My first is almost 7 weeks old (ignore my ticker- it won't update!) and I've been pretty AP with her since birth. She tends to sleep on one of us at all times: on Spouse's chest at night, tummy to tummy with me in the mornings, up against me (in whatever position that is) when she falls asleep nursing, and sometimes in the k'tan for naps. Occasionally at night we lie her down, swaddled, in the bed with us- we have an angled crib mattress (she has reflux so we can't lie her flat) in the bed- but even then she is right up against one of us. The only time she sleeps alone is when she falls asleep in the car seat during a long car ride. In addition, she spends most of the day being held by one of us. I really only put her down to eat and go to the bathroom, or when she's getting her diaper changed. If we put her down (and we aren't right there) once she's asleep, she either wakes up right away or will stay asleep for only a few minutes and then wake up.
I do try to remember to do tummy time with her at least once a day (though it definitely doesn't happen every day), but that's only for a few minutes at a time and I'm right there. I usually put my face there and talk to her instead of putting toys out (which is another thing my mom keeps saying, that she needs things (toys) to look at). But she doesn't really like tummy time much so when I do try to do it, she doesn't last long. And she tends to go all over the place since we have to use the angled mattress thing so when she moves she squirms and ends up sliding down.
My mom called me today and the baby was napping on me, which I told her when she asked what the baby was doing. She started to give me a hard time about how I never put her down and how that isn't good for her and how important it is for her development. I kind of brushed her off, so she sent me this message later on:
"I would never tell you not to hold her, she needs all the love and attention you can give her, but she also needs to grow and get strong and learn, and she can't do that in your arms. You've never done this before, please listen to me, lying down is also important and believe it or not teaching her how to be independent and self reliant. Its not to neglect her but to help her grow."
The independent/self reliant thing I know isn't an issue, and that attached children end up more independent and self reliant, but the other part has started to concern me. Am I really impeding her growing and getting strong by not letting her use her muscles because she's always being held?! I never considered this and now I'm worried.
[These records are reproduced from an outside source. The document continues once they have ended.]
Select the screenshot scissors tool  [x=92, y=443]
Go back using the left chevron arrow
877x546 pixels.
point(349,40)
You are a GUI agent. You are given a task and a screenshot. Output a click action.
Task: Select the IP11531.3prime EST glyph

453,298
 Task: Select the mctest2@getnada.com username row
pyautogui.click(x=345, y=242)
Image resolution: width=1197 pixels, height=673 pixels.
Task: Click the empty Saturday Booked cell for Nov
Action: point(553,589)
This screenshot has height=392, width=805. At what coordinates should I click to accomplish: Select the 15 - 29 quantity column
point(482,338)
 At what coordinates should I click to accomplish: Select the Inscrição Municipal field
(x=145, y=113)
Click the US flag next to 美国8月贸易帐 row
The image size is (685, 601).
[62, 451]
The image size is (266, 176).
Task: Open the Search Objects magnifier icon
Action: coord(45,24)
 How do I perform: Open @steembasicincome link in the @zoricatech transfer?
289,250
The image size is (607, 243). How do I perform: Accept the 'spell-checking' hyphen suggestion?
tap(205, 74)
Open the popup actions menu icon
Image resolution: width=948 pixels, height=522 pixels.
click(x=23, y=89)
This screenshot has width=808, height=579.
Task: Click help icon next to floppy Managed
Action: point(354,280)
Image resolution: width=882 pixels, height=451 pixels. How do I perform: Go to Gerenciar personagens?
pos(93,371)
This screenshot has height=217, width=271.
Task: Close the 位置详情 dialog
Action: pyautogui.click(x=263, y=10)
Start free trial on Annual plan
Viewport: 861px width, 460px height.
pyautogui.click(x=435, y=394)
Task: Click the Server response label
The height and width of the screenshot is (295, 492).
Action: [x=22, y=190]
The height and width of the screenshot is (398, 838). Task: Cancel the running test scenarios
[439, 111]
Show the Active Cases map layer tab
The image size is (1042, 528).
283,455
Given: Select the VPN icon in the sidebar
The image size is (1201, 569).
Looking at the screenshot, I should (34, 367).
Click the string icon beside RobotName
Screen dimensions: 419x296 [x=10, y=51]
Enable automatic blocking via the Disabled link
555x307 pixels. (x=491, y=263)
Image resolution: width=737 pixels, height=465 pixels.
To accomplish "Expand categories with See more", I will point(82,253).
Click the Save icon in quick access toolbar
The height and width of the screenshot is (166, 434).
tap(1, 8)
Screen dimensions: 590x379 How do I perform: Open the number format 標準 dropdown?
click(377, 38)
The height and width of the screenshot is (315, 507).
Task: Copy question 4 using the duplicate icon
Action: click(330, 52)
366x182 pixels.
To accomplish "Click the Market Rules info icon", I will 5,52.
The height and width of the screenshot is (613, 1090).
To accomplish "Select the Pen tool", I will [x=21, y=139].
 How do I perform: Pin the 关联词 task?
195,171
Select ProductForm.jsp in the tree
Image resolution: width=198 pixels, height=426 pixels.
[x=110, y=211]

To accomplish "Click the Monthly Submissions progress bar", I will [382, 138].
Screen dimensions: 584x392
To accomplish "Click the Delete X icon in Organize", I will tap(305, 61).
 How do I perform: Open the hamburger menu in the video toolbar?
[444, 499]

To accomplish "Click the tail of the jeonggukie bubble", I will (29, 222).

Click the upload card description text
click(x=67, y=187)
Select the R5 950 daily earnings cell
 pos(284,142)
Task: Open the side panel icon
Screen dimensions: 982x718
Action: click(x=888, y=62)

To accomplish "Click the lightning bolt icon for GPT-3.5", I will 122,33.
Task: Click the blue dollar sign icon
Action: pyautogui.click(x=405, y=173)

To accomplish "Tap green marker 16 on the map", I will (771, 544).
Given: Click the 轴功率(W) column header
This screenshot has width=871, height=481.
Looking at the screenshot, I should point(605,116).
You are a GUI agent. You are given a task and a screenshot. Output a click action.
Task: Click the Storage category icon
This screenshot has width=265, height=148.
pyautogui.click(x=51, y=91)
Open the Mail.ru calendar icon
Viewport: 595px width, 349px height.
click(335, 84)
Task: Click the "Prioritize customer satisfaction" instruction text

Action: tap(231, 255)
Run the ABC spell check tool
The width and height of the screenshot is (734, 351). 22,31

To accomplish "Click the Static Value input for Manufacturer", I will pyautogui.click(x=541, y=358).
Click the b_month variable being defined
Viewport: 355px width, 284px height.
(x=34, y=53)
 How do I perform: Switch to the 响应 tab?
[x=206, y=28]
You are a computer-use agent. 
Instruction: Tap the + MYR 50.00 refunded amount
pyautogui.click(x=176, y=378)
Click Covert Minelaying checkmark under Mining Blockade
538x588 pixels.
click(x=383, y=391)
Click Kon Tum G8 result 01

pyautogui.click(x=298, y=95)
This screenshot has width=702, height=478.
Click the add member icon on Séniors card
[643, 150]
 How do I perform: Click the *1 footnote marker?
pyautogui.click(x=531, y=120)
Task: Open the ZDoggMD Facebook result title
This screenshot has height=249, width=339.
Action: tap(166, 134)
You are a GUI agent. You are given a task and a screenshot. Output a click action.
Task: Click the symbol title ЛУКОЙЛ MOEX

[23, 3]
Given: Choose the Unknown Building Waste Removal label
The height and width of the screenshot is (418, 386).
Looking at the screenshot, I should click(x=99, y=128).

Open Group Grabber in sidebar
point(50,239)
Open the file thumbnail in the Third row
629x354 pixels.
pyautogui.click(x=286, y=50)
Especially since last time we saw the pediatrician, she told us we need to make sure she starts looking and resting her head to the right, because she prefers her left side and has full range of motion on that side but not the other. So we've been coaxing her to look at us when changing her diaper (we are on her right side when she's on the changing pad) and holding her on our left side so she has to look right to look up at us.
Honestly, I've been feeling like I put her down too much as it is. And now I don't know what to do or think. Help?